Anti-mitochondrial therapy in human breast cancer multi-cellular spheroids

• Published in: Biochimica et biophysica acta Vol. 1833; no. 3; pp. 541 - 551
• Main Authors: Mandujano-Tinoco, Edna Ayerim, Gallardo-Pérez, Juan Carlos, Marín-Hernández, Alvaro, Moreno-Sánchez, Rafael, Rodríguez-Enríquez, Sara
• Format: Journal Article
• Language: English
• Published: Netherlands Elsevier B.V 01.03.2013
• Subjects: Anti-mitochondrial therapy; Antineoplastic Agents - pharmacology; Blotting, Western; Breast - drug effects; Breast - metabolism; Breast cancer cell; Breast Neoplasms - drug therapy; Breast Neoplasms - metabolism; Breast Neoplasms - pathology; Cell Proliferation; Copper - metabolism; Energy Metabolism - drug effects; Female; Glycolysis; Glycolysis - drug effects; Humans; Immunoenzyme Techniques; Mitochondria - drug effects; Mitochondria - metabolism; Mitochondrial Degradation - drug effects; Mitochondrial Proteins - metabolism; Multi-cellular tumor spheroids; Oligomycins - pharmacology; Organometallic Compounds - pharmacology; Oxidative phosphorylation; Oxidative Phosphorylation - drug effects; Proteome - analysis; Spheroids, Cellular - drug effects; Spheroids, Cellular - metabolism; Spheroids, Cellular - pathology; Uncoupling Agents - pharmacology; HK; LC3B; HIF-1α; 2OG; PRL; COXIV; LDH; PDH; SDH; Multi-cellular tumor spheroids; Atg7; Anti-mitochondrial therapy; QS; GLUT; PGC-1α; 2OGDH; MCTS; Oxidative phosphorylation; Glycolysis; Bnip 3; GA-K; Breast cancer cell; ND1; LAMP; MCT-1
• ISSN: 0167-4889; 0006-3002; 1879-2596
• DOI: 10.1016/j.bbamcr.2012.11.013

During multi-cellular tumor spheroid growth, oxygen and nutrient gradients develop inducing specific genetic and metabolic changes in the proliferative and quiescent cellular layers.
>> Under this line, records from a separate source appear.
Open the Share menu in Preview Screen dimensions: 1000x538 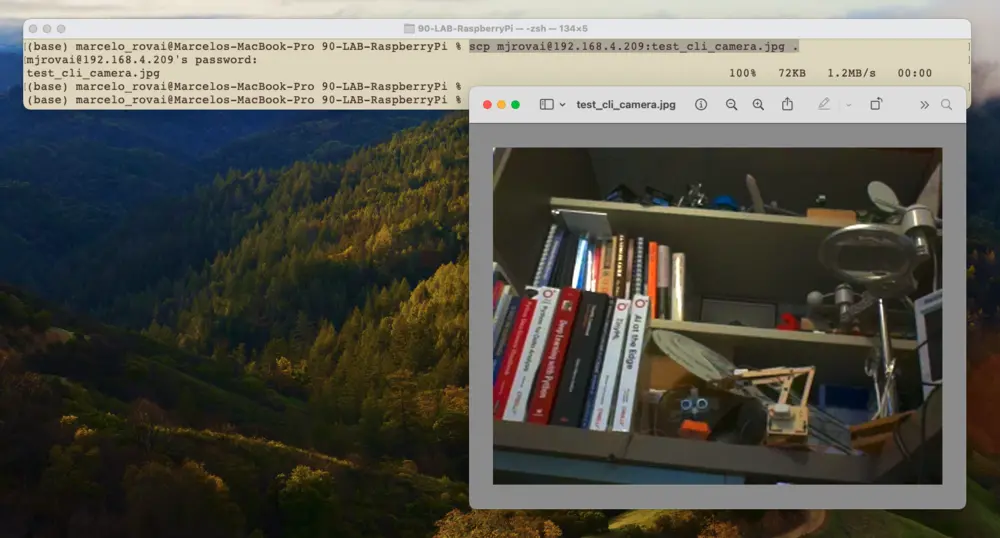click(x=787, y=104)
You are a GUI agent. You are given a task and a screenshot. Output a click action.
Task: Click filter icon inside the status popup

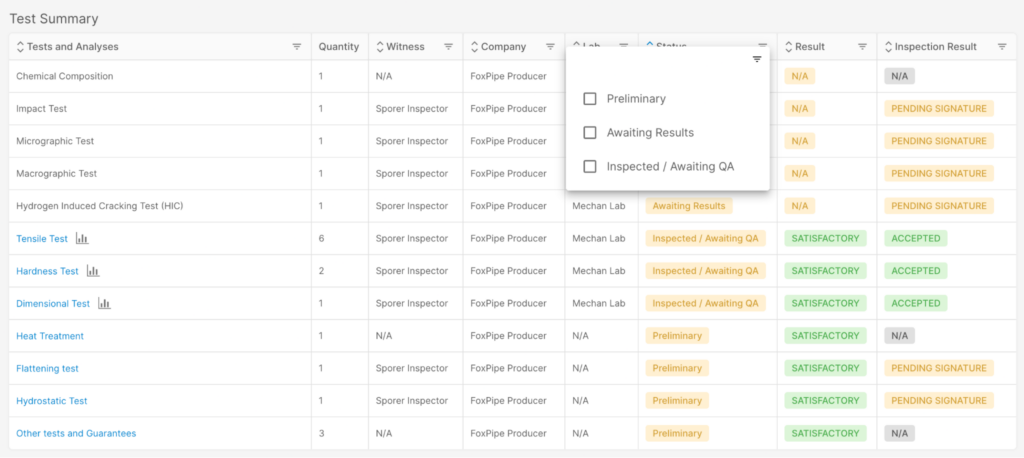pos(757,59)
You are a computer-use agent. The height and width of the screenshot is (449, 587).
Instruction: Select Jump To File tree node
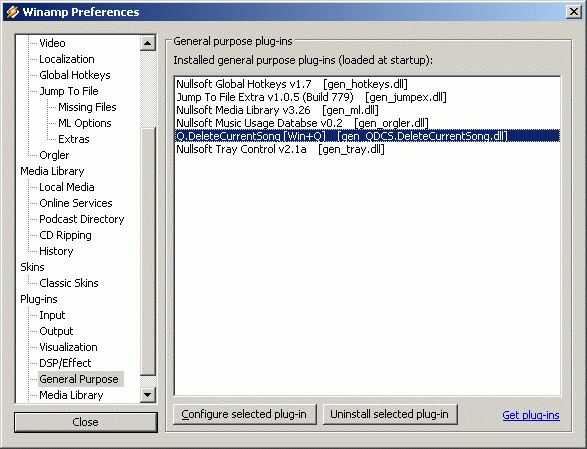69,91
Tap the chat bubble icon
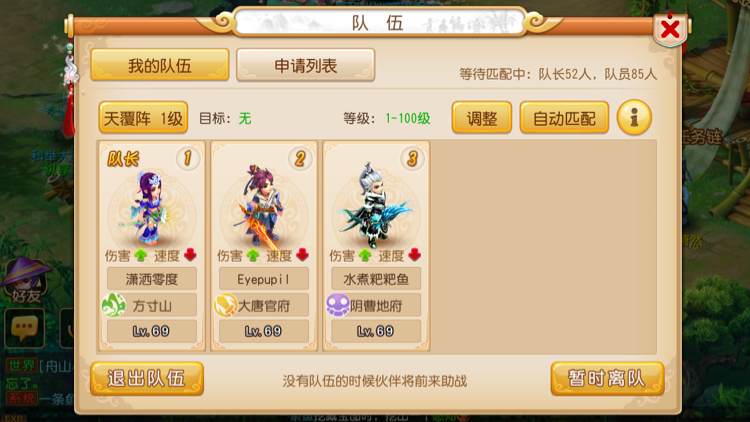Viewport: 750px width, 422px height. pos(24,328)
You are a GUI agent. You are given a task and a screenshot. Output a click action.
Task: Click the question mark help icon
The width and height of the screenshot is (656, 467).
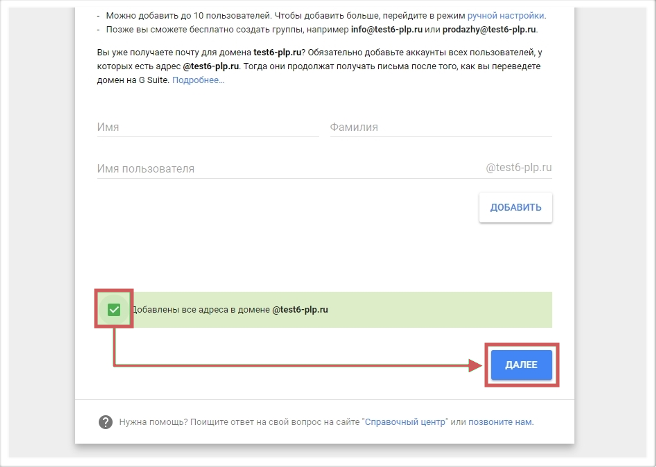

An integral analysis of proteomics, metabolomics, kinetomics and fluxomics revealed that both proliferative- (PRL) and quiescent-enriched (QS) cellular layers of mature breast tumor MCF-7 multi-cellular spheroids maintained similar glycolytic rates (3–5nmol/min/106 cells), correlating with similar GLUT1, GLUT3, PFK-1, and HKII contents, and HK and LDH activities. Enhanced glycolytic fluxes in both cell layer fractions also correlated with higher HIF-1α content, compared to MCF-7 monolayer cultures. On the contrary, the contents of the mitochondrial proteins GA-K, ND1, COXIV, PDH-E1α, 2-OGDH, SDH and F1-ATP synthase (20 times) and the oxidative phosphorylation (OxPhos) flux (2-times) were higher in PRL vs. QS. Enhanced mitochondrial metabolism in the PRL layers correlated with an increase in the oncogenes h-Ras and c-Myc, and transcription factors p32 and PGC-1α, which are involved in the OxPhos activation. On the other hand, the lower mitochondrial function in QS was associated with an increase in Beclin, LC3B, Bnip3 and LAMP protein levels, indicating active mitophagy and lysosome biosynthesis processes. Although a substantial increase in glycolysis was developed, OxPhos was the predominant ATP supplier in both QS and PRL layers. Therefore, targeted anti-mitochondrial therapy by using oligomycin (IC50=11nM), Casiopeina II-gly (IC50=40nM) or Mitoves (IC50=7nM) was effective to arrest MCF-7 spheroid growth without apparent effect on normal epithelial breast tissue at similar doses; canonical anti-neoplastic drugs such as cisplatin and tamoxifen were significantly less potent. [Display omitted] ► Proliferative and quiescent breast cancer micro-regions depend on mitochondrial ATP. ► Anti-mitochondrial therapy at nanomolar doses arrests breast tumor spheroid growth. ► Glycolysis and chemotherapy inhibitors do not affect breast tumor spheroid growth. ► Anti-mitochondrial therapy does not modify energy metabolism of normal breast spheroids. ► Anti-mitochondrial drugs prevent, and revert, breast tumor spheroid growth.